Assessing ligandability by thermal scanning

Ligandability refers to the ability to find small-molecule leads against a target. A protein might be ligandable but not druggable if, for example, potent inhibitors of the target do not affect a disease state. But knowing in advance whether a target is ligandable can be useful, both to decide whether to embark on a campaign and to plan the resources it will likely require. Fragment screens by NMR have been shown to be good predictors of ligandability, but not everyone has access to this technology. Computational methods (such as FTMap) are also useful, but require a structure of the target. In a recent paper in J. Med. Chem., Stefan Geschwindner and colleagues at AstraZeneca describe high-throughput thermal scanning (HTTS) for assessing ligandability.

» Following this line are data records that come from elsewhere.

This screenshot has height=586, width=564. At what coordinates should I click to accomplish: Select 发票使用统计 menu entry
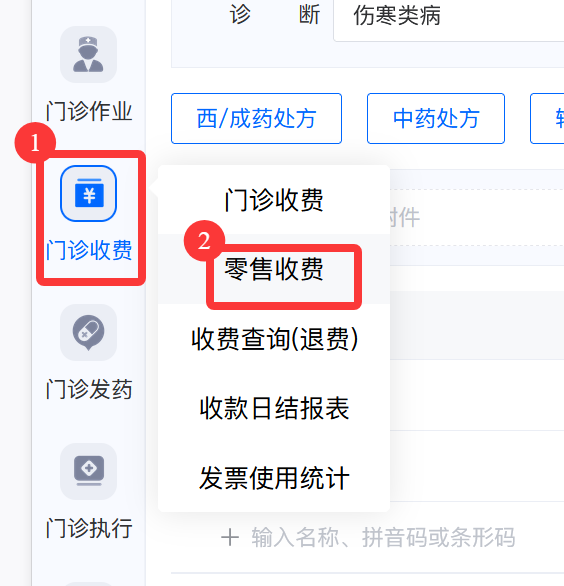[x=274, y=478]
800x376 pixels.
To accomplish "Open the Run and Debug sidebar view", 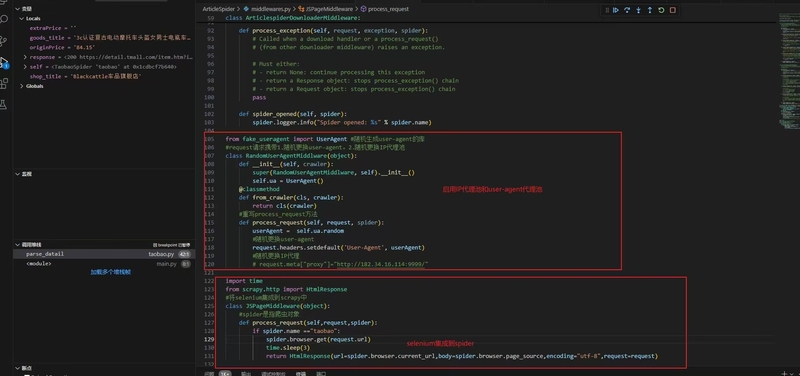I will coord(4,62).
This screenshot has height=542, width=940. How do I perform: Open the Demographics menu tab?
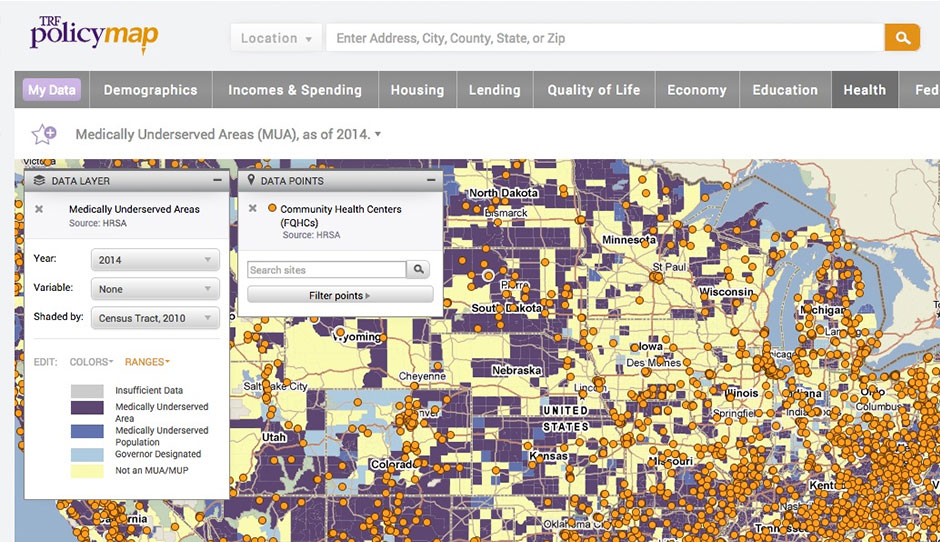150,90
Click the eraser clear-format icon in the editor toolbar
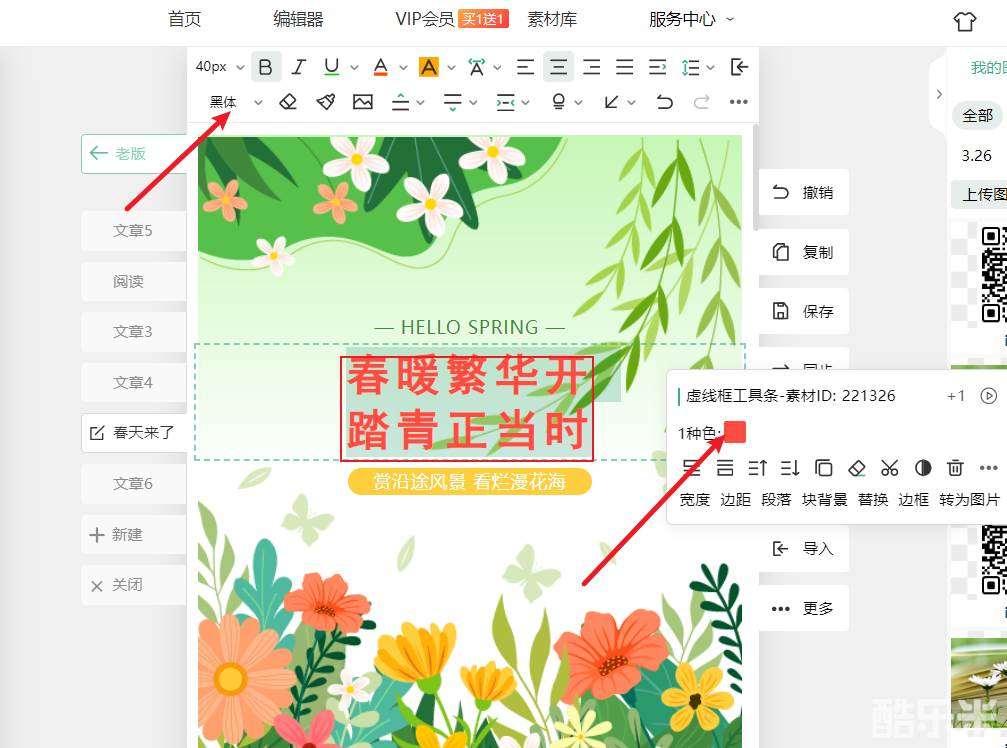This screenshot has width=1007, height=748. (288, 102)
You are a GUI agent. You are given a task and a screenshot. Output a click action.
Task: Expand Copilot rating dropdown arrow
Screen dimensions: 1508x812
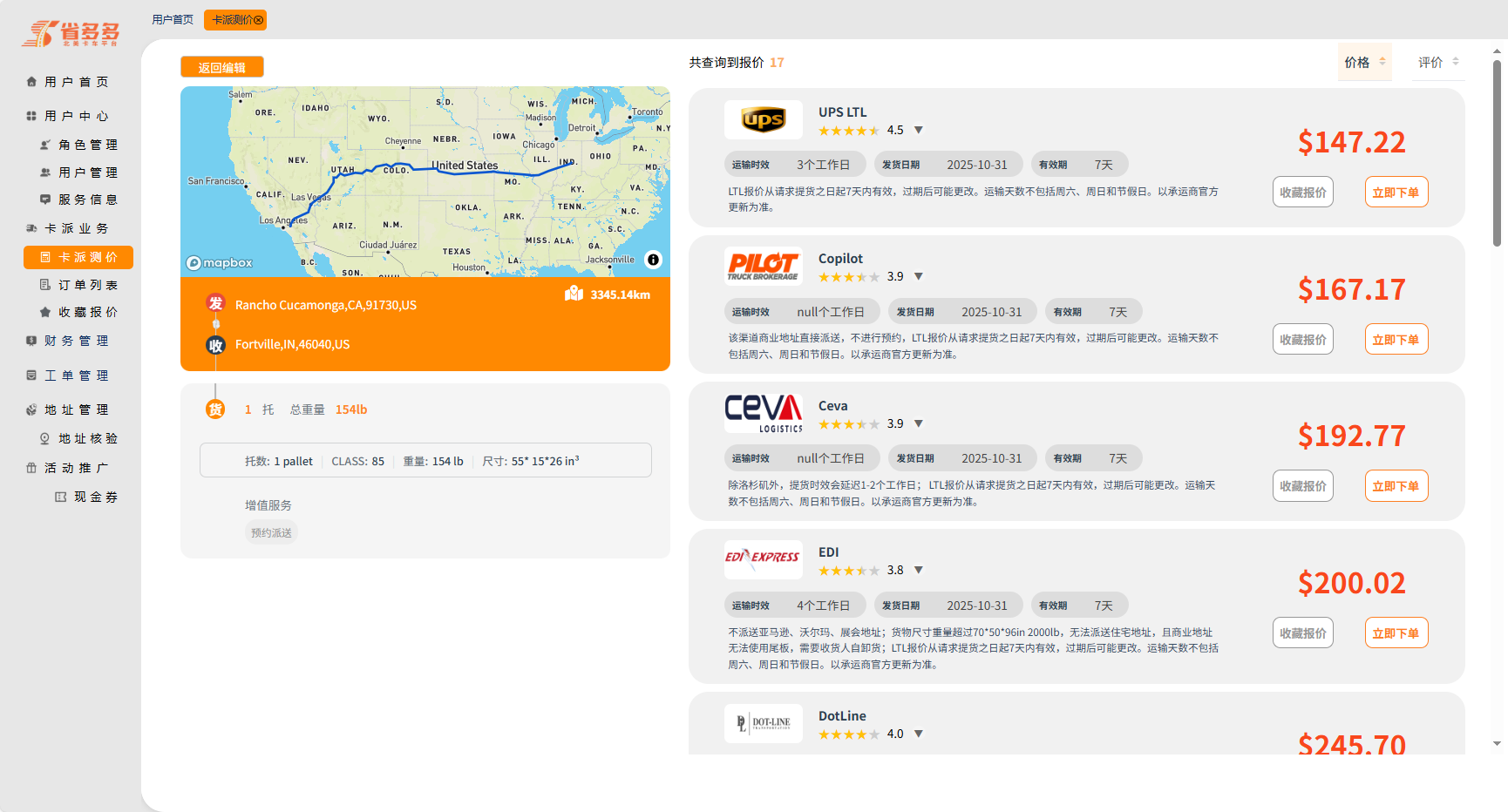point(919,277)
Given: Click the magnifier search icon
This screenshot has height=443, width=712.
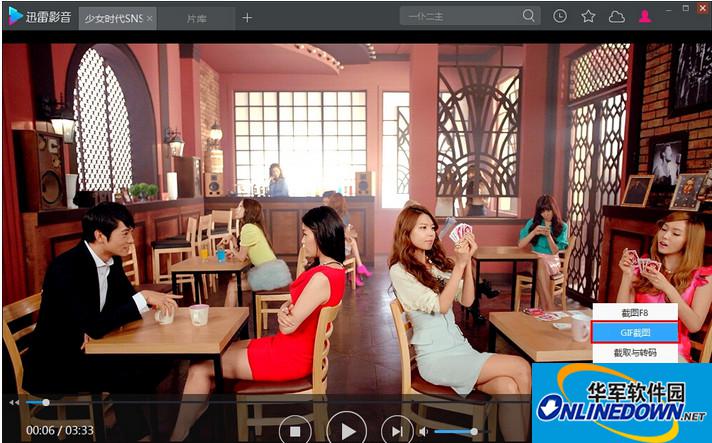Looking at the screenshot, I should click(528, 16).
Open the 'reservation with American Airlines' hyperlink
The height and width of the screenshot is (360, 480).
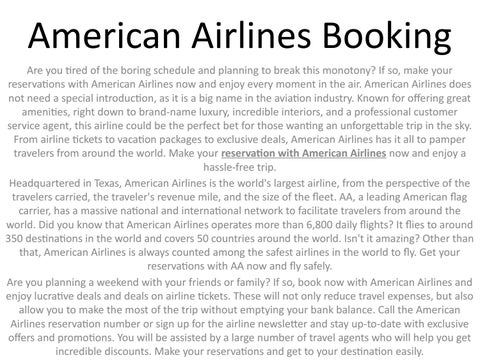tap(304, 153)
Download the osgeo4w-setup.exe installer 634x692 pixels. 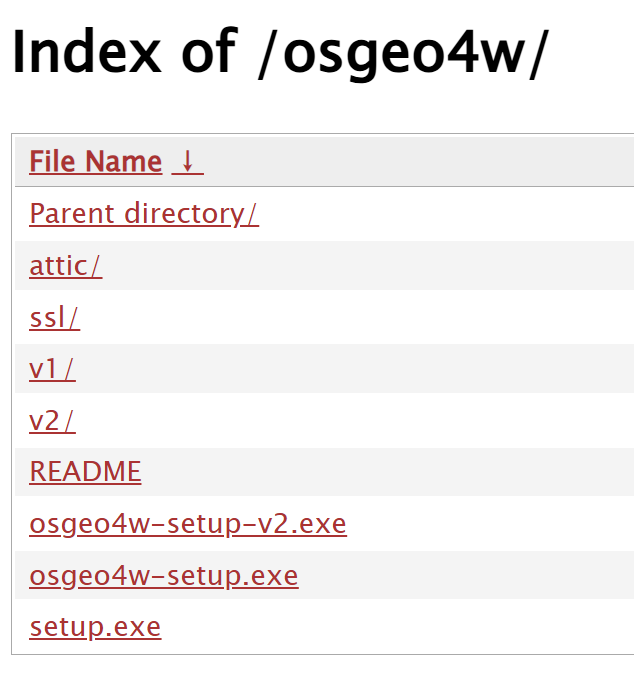[x=164, y=576]
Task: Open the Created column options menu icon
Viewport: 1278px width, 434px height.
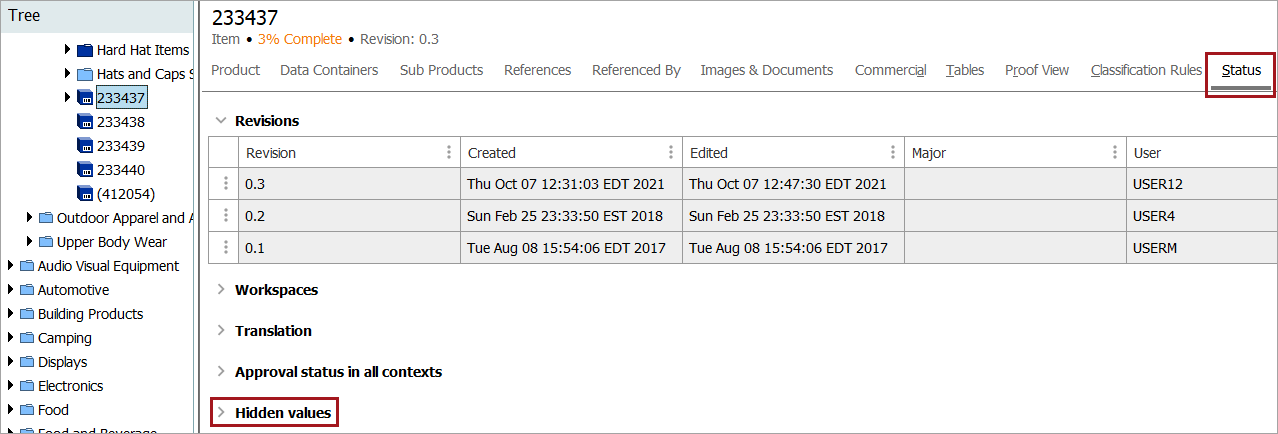Action: (671, 153)
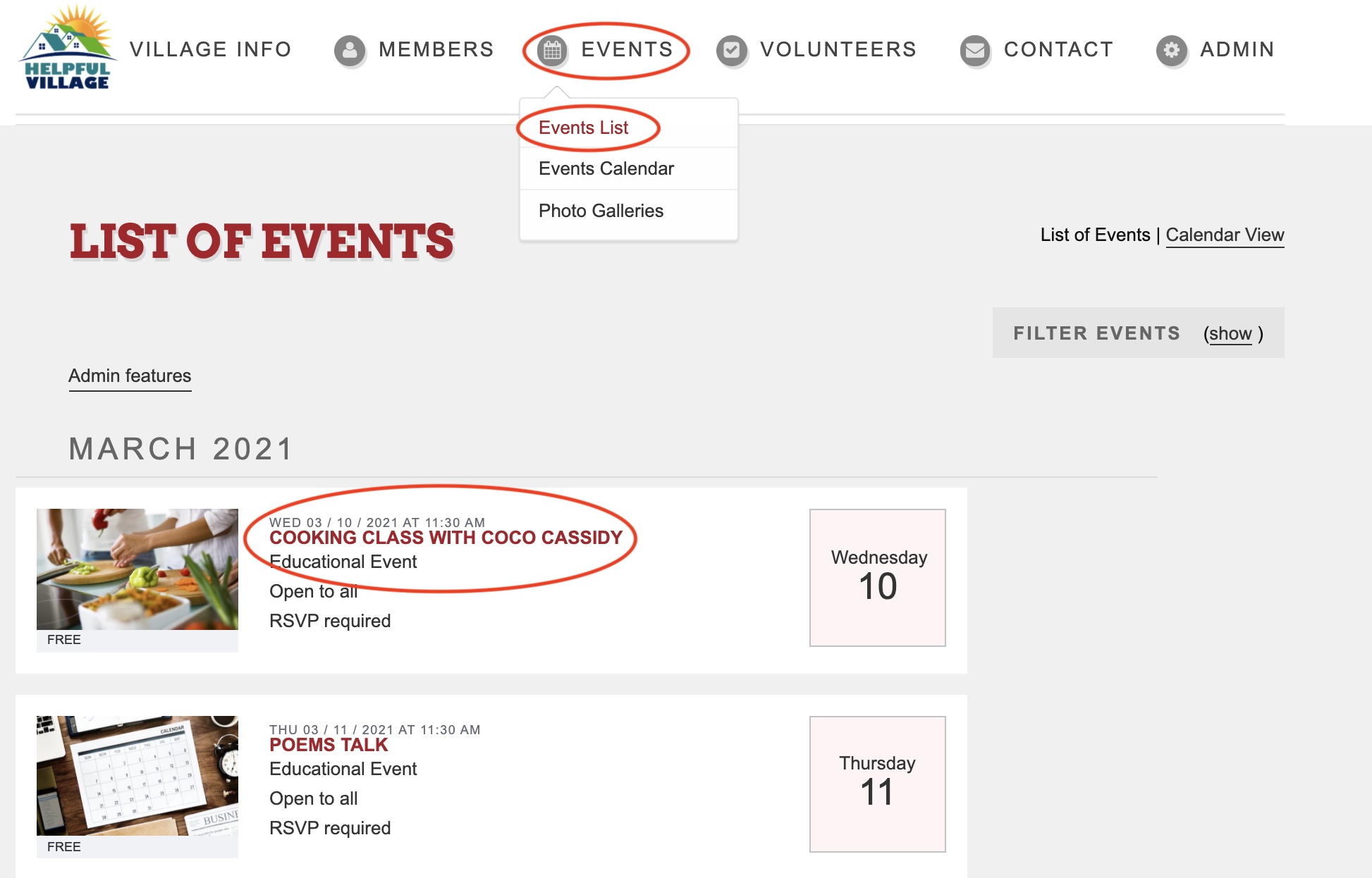Open Photo Galleries from Events menu
The width and height of the screenshot is (1372, 878).
point(601,211)
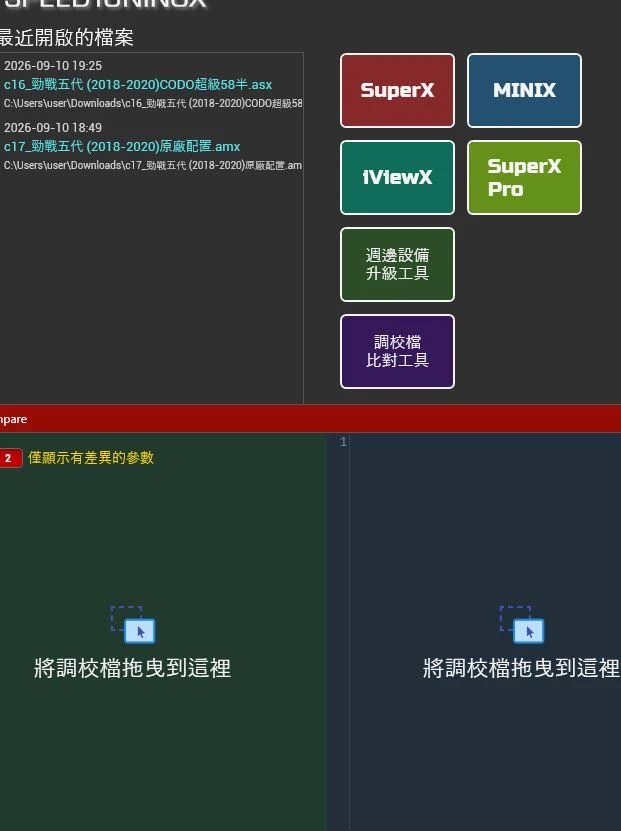
Task: Open the 週邊設備升級工具 tile
Action: coord(397,264)
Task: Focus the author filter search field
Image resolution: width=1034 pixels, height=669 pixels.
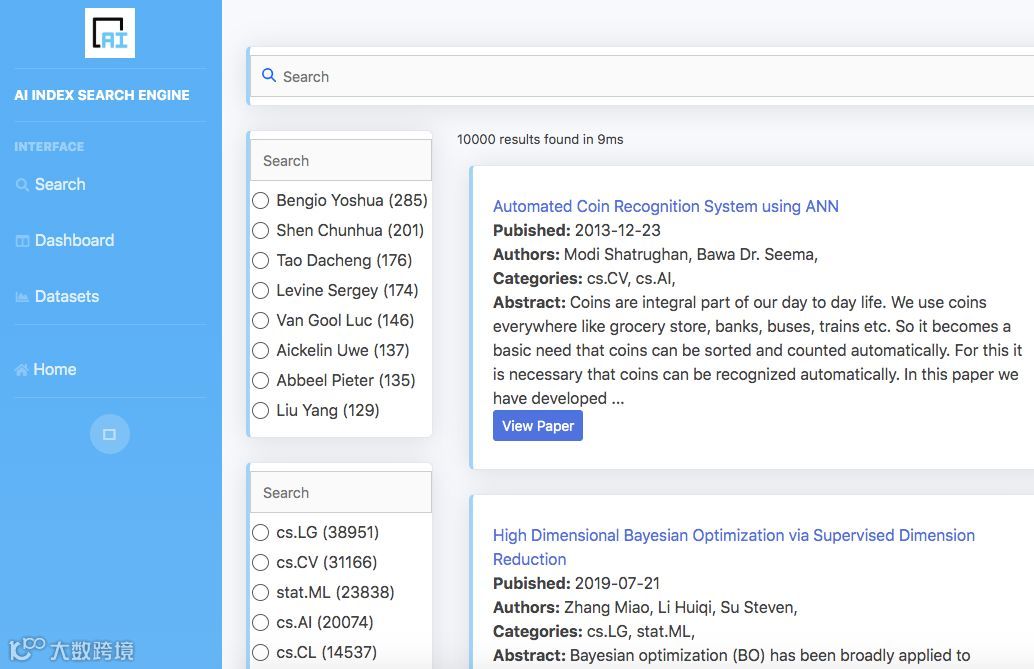Action: pyautogui.click(x=341, y=160)
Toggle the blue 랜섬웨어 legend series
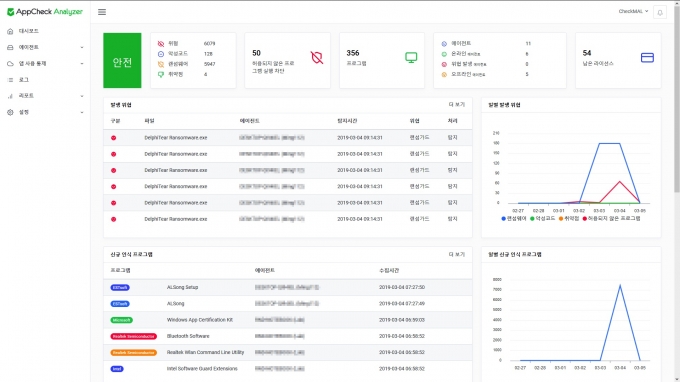The height and width of the screenshot is (382, 680). click(x=513, y=219)
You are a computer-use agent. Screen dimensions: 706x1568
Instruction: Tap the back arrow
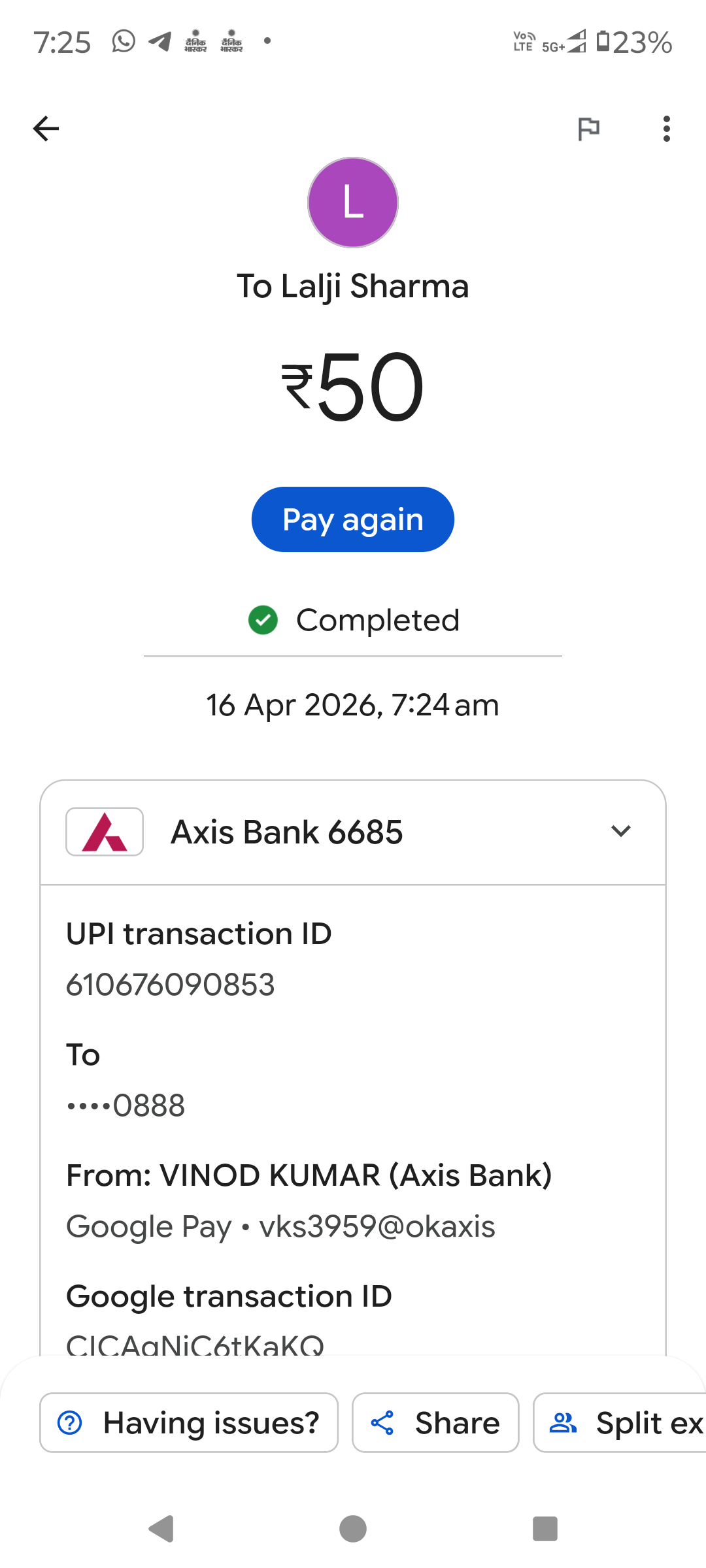click(46, 129)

Thermal scanning (alternately called, as the researchers note, thermal shift, differential scanning fluorimetry (DSF), or thermofluor) relies on the preferential binding of a fluorescent dye to protein that is heat-denatured. Since ligands generally stabilize a protein against denaturation, an increase in melting temperature (Tm) is taken as an indication of binding. The assays can be plate-based and thus very fast.

The researchers chose 16 diverse targets (mostly enzymes) and screened their 763-ligandability fragment set (described here) at 1 mM by HTTS. Hits were defined as compounds that increased  thermal stability at least 3-fold above the standard deviation of controls. Targets were then categorized as follows:

Low ligandability: hit rate < 1.5%

Medium ligandability: hit rate between 1.5 and 4.5%

High ligandability: hit rate > 4.5%

Nine targets ranked low, and all of these failed high throughput screening (HTS), while 5 out of the 7 targets ranked medium or high by HTTS yielded useful HTS hits. Of course, failure in an HTS does not preclude target advancement by other means – including FBLD. Ultimately all but three targets (including all of those ranked medium or high and 6 of 9 ranked low) went on to enter hit-to-lead optimization programs.

Encouragingly, HTTS and NMR agreed perfectly for low and high ligandability targets, but NMR assigned three targets as medium where HTTS assigned them as low. The researchers thus set out to increase the sensitivity of HTTS.

It turns out that entropically-driven binders tend to cause greater thermal shifts than enthalpically driven binders. The observation that most fragments bind largely enthalpically, and with low affinity too, makes them particularly challenging to detect. To try to shift the balance, the researchers repeated the HTTS assay for three of the low-scoring targets in D₂O instead of H₂O, which enhances entropic interactions at the expense of enthalpic interactions. Indeed, all three targets showed enhanced hit rates, and two moved from low to medium ligandability.

Another way to improve sensitivity of a thermal shift assay is to add urea, which destabilizes proteins by lowering the unfolding enthalpy. Adding non-denaturing amounts of urea (0.8 to 2.4 M concentration) to the three low-scoring targets above did indeed increase the hit rate for two of them.

One interesting tidbit is the observation that particularly stable targets, with unfolding temperatures >70 °C, tend to produce lower hit rates in HTTS than less stable targets. This could account for the very different experiences people have had with the technique.

This is a nice paper, and the approach may be worth implementing, as the researchers note has already happened at AstraZeneca. Although HTTS is unlikely to ever be as robust as SPR, NMR, or crystallography, it is hard to beat the low cost and high speed.